To Nobody's comment about harvesting waste heat from a car engine, such techniques reduce the ability to cool the engine, plus add weight which means lower fuel economy. "There ain't no free lunch!"
Seasherm
Energy storage is where all of the action is now. Storing Pressure, heat directly, Potential energy of position, chemical energy in a battery, Hydrogen under pressure, are all ways of storing energy. This will no doubt be a component. I am a licensed Chief Engineer on Steamships, so I have a bit of knowledge on the heat storage side of things.
meofbillions
I didn't see any estimates on efficiency. I presume for the bulk of the processes, electric resistance heaters are used to heat the bricks, with the energy stored as internal energy, and I think heat losses can be kept to a minimum with good insulation. But how is that energy conveyed to the process later on when needed? I assume that in most cases, air will be forced through passages inside the brick stack, and the heated air will be used in the process. But what is the efficiency over the full time scale of the process? as defined by heat energy transferred to the process divided by electric energy input? By full time scale, I mean over several cycles of charging/discharging. It may be quite high, because the only losses I can see are by heat transfer to the environment.

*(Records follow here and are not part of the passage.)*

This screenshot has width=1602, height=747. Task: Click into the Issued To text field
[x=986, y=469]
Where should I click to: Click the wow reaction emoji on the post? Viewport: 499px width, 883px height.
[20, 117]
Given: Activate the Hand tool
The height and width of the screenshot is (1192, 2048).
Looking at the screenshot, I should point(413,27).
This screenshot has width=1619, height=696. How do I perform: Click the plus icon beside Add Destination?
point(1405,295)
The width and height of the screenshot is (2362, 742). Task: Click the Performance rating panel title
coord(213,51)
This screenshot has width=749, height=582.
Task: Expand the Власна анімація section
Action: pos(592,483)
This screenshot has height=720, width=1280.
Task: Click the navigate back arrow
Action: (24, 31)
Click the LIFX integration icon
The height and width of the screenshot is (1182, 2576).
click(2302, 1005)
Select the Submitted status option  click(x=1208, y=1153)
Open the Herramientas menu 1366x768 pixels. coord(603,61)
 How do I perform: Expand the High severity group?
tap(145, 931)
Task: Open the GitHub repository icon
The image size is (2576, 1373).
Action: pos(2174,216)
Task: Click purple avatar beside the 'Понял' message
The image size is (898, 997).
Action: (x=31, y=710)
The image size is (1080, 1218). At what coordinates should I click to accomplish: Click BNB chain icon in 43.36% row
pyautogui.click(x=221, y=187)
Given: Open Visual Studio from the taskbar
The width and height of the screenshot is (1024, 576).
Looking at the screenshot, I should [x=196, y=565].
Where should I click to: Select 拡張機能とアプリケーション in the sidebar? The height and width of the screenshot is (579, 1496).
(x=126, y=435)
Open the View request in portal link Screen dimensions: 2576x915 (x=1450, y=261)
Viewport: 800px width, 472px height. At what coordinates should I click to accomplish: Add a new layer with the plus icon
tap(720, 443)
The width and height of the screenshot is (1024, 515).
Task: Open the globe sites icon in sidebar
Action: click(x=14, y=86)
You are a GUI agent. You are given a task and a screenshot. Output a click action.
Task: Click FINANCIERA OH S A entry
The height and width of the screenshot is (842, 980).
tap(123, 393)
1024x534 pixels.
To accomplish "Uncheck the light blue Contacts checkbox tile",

That efficiency should be compared to alternatives, for instance, a green hydrogen process that stores hydrogen in Type II high pressure vessels. The hydrogen simply replaces the natural gas that is used in combustion for the process. We should also consider how well all of these storage methods fit into the entire new green energy infrastructure. A technique that might look best in an isolated application may not be best when incorporated into the entire regional or national infrastructure. The latter consideration indicates that this study isn't complete enough to make conclusions about the bigger picture. No doubt it will find niches, but it's unknown what things will look like by 2050, if we're all still around by then.
MissLady
And watch the Earth burn.
ljaques
@Daishi What was missing was the cost of the bricks versus the energy savings. Efficiency is great, but every person, company, and country must weigh the cost against the savings in the long run. If it costs a billion dollars to set up a brick kiln storage system, saving $25 million per year, the cost is far too great. If it costs $216k to set up and the net savings is $330k, by all means, DO IT!